Actually, when you put profit first, the funding for research inevitably follows. Once there is an infrastructure to support exploration and a permanent human presence in space, the research aspect is no longer an expensive abstraction; it is a valuable tool to advance the ability to extract more resources. For good or bad, having industry lead into space is the most viable path to a permanent and effective space program. And NASA, rather than being the principal organization to direct and regulate space access, should be a clearinghouse and research and development support arm to provide needed technologies and support to cooperative public-private ventures for space exploration.

Stranger

What Stranger said.

Plus, work to capture an asteroid, and bring it into orbit. Then work with Teichert or some other heavy mining equipment company to exploit it.

I’m being given eight times my normal budget for at least ten years. I think the last report I saw said NASA’d need to increase it’s budget by at almost one-sixth just to get to the moon.

If I don’t try to do everything all at once, I think I might just be able to get by.

18 replies and no mention of Project Orion? Project Orion (nuclear propulsion) - Wikipedia

I’d at least resume research into that. See what they can figure out with modern computing and whatnot, whether it might be feasible. Also throw money into nanotube research, in hope of making a space elevator possible. Until we find a better way to move things, we can’t do anything but send more unmanned probes around the solar system, and maybe send a few people in a tin can to Mars.

Space spam.

In general, I am dubious of NASA’s “spend it all on very expensive, very showy, all-eggs-in-one-basket” projects. Why does it take 15 years to decide to send a single probe to Saturn, and it costs more than some small countries? And they still get the math wrong on the occasional Mars probe, at which point it’s a big embarrassing loss.

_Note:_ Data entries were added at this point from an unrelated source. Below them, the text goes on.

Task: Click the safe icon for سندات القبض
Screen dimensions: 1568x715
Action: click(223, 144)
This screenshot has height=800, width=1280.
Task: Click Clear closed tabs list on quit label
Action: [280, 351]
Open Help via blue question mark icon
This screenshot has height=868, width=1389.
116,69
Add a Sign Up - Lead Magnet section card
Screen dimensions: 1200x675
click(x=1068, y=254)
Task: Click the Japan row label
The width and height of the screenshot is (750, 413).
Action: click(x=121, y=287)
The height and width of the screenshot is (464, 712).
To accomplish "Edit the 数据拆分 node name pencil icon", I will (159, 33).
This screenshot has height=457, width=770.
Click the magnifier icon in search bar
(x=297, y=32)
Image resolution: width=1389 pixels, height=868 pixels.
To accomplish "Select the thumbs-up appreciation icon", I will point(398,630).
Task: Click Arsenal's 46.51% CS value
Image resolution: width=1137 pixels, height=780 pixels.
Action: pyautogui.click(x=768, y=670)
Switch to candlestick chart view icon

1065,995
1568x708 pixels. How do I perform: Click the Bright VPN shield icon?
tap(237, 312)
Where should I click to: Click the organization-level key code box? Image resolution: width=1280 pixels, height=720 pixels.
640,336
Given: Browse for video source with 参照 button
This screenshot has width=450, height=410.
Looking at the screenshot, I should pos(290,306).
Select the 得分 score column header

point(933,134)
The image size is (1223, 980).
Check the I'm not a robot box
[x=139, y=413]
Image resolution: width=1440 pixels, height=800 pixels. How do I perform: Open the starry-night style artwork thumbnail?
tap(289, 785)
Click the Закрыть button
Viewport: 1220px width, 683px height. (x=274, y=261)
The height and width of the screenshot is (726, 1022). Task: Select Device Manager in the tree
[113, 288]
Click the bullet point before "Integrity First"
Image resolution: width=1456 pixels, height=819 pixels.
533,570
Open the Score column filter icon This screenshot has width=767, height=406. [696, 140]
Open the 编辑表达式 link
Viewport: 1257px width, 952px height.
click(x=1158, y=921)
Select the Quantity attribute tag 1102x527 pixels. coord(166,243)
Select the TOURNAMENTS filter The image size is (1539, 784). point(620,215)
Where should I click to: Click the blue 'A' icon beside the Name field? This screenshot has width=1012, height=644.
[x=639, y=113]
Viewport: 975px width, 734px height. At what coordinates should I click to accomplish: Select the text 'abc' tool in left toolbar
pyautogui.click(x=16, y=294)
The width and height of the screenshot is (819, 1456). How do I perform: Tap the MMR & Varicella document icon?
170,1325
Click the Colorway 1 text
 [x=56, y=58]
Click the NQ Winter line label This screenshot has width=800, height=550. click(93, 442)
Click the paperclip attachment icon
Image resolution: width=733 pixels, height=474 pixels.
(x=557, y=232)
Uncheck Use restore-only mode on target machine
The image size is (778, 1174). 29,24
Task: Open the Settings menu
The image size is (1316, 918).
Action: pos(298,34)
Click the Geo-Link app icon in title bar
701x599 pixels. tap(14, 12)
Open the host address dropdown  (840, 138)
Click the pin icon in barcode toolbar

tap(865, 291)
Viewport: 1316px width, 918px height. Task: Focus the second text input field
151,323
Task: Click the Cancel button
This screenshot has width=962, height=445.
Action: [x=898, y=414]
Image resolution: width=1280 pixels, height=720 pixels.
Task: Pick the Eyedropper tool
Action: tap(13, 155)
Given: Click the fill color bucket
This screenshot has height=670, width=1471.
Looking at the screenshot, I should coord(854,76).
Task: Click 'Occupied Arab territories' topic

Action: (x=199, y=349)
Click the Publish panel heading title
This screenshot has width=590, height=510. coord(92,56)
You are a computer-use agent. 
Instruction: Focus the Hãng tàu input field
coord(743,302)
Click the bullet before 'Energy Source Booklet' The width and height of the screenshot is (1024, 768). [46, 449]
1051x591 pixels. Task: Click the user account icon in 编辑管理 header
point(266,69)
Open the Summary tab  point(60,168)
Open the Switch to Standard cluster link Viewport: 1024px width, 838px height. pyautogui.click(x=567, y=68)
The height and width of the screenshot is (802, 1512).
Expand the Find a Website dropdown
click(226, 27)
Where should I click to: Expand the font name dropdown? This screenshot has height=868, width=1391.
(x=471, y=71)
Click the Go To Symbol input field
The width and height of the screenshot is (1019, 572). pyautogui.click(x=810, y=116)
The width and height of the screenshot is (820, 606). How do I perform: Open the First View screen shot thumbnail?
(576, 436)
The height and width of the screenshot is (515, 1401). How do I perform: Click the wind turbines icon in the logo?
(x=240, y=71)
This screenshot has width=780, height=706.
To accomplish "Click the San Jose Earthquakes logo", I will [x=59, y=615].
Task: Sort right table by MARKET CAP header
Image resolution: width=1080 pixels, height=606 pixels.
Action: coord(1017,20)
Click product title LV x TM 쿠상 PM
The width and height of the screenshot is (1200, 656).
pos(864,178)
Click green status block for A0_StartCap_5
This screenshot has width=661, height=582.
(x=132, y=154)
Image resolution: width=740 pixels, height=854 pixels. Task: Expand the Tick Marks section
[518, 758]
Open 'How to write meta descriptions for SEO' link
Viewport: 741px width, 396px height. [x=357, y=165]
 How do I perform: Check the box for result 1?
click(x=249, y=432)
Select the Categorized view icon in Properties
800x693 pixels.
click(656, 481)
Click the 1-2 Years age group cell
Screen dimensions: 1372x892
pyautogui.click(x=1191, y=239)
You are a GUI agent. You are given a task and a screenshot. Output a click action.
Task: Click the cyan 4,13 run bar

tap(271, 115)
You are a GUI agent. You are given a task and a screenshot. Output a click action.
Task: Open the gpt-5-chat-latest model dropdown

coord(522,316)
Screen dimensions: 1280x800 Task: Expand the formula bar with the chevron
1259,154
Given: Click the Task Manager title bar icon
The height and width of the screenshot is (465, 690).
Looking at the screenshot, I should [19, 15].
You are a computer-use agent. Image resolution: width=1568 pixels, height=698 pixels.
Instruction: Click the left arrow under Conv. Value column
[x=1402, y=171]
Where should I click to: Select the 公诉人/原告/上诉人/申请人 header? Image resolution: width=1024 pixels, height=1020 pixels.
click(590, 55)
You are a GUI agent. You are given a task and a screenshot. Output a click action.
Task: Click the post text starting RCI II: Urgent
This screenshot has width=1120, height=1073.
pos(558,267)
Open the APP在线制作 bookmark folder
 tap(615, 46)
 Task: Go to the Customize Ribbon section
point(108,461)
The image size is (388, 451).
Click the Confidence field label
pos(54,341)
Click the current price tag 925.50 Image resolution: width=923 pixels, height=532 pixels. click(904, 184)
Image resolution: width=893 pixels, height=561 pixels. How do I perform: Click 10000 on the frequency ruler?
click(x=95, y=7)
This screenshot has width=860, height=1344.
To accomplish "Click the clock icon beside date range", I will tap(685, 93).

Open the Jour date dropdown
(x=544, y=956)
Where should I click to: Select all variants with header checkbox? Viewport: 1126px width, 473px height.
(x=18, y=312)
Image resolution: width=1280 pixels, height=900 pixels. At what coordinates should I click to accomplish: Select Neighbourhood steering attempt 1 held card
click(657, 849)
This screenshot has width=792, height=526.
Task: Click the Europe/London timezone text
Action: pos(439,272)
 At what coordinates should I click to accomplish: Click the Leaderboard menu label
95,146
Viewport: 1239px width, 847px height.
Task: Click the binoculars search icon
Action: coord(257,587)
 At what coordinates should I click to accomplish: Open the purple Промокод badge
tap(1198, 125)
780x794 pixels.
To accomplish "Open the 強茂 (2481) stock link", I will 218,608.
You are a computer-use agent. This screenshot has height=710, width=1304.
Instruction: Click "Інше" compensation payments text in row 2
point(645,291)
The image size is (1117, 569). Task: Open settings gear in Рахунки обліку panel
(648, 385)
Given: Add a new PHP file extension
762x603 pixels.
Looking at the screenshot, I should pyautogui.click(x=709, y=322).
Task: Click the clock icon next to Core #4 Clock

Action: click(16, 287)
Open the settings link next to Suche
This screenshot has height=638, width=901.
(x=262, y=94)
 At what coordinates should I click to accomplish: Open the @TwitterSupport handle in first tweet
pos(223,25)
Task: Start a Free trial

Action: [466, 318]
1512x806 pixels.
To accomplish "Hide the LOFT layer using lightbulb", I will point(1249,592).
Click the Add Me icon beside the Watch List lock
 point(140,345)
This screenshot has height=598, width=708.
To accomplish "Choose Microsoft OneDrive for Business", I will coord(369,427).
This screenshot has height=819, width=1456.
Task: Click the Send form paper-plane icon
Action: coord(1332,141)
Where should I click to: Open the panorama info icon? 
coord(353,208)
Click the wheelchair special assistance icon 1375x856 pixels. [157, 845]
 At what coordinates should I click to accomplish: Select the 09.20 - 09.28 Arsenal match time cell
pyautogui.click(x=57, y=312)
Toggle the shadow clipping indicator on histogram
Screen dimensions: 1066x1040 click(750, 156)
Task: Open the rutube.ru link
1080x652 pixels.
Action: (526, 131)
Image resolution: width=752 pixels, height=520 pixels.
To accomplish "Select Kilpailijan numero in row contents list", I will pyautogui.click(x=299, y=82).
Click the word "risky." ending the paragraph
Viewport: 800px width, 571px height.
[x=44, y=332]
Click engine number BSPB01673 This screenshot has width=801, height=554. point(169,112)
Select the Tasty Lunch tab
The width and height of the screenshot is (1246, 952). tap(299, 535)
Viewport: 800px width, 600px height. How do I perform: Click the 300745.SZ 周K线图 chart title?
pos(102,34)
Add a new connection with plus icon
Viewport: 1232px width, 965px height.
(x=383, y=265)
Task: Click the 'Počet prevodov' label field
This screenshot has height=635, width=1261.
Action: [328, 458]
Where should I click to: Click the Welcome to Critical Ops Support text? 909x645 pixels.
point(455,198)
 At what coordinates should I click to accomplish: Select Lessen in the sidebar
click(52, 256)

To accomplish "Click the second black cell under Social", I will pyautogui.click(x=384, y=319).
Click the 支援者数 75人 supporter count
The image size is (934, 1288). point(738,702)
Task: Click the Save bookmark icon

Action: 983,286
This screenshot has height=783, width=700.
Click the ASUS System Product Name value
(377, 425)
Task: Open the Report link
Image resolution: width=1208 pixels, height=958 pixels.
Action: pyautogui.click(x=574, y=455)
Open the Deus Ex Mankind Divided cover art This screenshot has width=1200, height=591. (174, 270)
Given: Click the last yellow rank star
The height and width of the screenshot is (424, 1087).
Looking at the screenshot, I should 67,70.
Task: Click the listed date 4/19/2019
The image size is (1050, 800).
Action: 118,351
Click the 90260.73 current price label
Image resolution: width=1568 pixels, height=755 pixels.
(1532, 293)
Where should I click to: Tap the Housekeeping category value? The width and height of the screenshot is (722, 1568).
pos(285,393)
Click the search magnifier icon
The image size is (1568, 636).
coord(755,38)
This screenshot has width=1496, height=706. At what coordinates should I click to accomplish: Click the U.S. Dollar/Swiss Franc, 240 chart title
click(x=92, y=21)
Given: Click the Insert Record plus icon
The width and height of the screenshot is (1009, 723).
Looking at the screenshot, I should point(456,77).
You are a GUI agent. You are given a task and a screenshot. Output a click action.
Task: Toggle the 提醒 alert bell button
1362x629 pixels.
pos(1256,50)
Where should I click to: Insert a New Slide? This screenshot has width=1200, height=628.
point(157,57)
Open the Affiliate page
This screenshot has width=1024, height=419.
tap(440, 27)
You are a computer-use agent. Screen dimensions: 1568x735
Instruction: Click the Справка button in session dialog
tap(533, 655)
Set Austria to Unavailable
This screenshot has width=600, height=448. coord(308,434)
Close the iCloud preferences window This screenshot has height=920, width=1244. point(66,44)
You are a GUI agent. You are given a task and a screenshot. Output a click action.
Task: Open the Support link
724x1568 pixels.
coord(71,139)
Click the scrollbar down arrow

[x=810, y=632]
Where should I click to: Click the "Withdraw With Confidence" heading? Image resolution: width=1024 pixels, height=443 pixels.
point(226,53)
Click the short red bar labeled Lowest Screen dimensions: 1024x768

I’d develop cheap expendable launchers, buy them in bulk to get economy of scale, and spam the vastness of space with inexpensive probes. Who cares if a lot of them fail? They’re cheap and plentiful. Some shielding, a power source, a pentium chip, a radio, an antenna. Little to no budget to maintain staff scientists and big-name administrators on the project for its 20-year flight through space; no shoulder patches.

Instead, dump the returning data into a public wiki and let scientists (as well as the general public) sift through and interpret it on a volunteer basis, with eternal fame being their incentive instead of 3.6 billion dollars of tax money.

Launch, say, 15 probes a day, to all sorts of places, until the money runs out.

Space is all but infinitely vast. Our lives are short. Why will I only see the results of a few enormously expensive probes to a few places during my life? Why will we limit ourselves to so few efforts?

Take a lesson from the spawning sea animals and the hatching cicadas – strength in numbers of expendable individuals.